The company’s deliveries reached 61,855 vehicles during the third quarter, marking a 12% increase from the previous year. More notably, NIO’s year-to-date deliveries through October rose 35% to 170,257 vehicles, demonstrating sustained growth in its core market.
Vehicle margins, a key metric for automotive manufacturers, improved to 13.1% in the third quarter, up from 11% in the same period last year. This improvement came despite ongoing price competition in the Chinese EV market, suggesting effective cost management strategies.
NIO’s net loss widened to 5.06 billion yuan ($721 million) in the third quarter, or 2.14 yuan ($0.31) per American depositary receipt (ADR). This exceeded analyst expectations and represented an increase from the previous year’s loss of 3.95 billion yuan.
The company maintains a strong position in China’s premium EV segment. CEO William Bin Li reported that NIO holds more than 40% market share in China’s battery EV market for vehicles priced over 300,000 yuan ($41,400) during the first three quarters of 2024.
Looking forward, NIO projects fourth-quarter deliveries between 72,000 and 75,000 vehicles, which would represent a 44% to 50% increase over the same period last year. The company also expects revenue to grow between 15% and 19% in the fourth quarter.

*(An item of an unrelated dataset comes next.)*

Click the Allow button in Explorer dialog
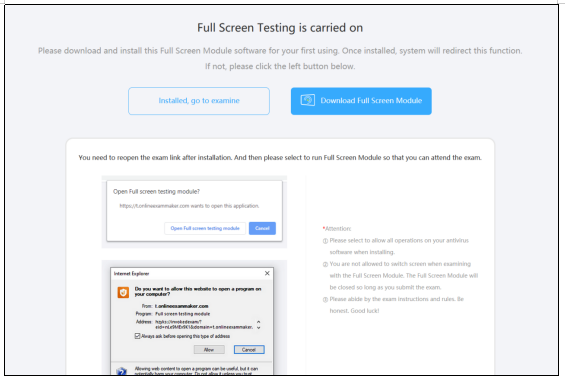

NIO’s CFO Stanley Qu set an ambitious target for vehicle margins, aiming for 15% in the fourth quarter. This would serve as a baseline for 2025, supported by an increased focus on premium vehicle sales.
The company’s gross margin showed improvement, rising to 10.7% in the third quarter from 8% the previous year. However, this still trails behind domestic competitors XPeng and Li Auto, which reported gross margins of 15.3% and 21.5% respectively.
NIO’s stock price has declined approximately 50% this year, trading below its initial public offering price. Current market valuation places the company at less than one times next year’s sales, compared to Tesla’s multiple of nine.
The company continues to expand its product lineup. Its Onvo sub-brand targets the more affordable segment of the market, while the upcoming Firefly brand will introduce plug-in hybrid electric vehicles (PHEVs) for overseas markets in 2026.
NIO’s battery-swapping technology remains a key differentiator in the market. The company continues to invest in expanding its network of battery-swapping stations, though these investments contribute to ongoing operating losses.
European expansion plans face potential headwinds from rising tariffs on Chinese EVs in overseas markets. These tariffs could impact NIO’s international growth strategy and profit margins.
The company’s material costs have decreased, helping to offset some of the pricing pressures in the Chinese market. This factor, combined with ongoing cost control measures, has contributed to the improved vehicle margins.
NIO plans to unveil its new Firefly brand at NIO Day in late December 2024, targeting a broader customer base. This launch represents part of the company’s strategy to diversify its product offerings and reach new market segments.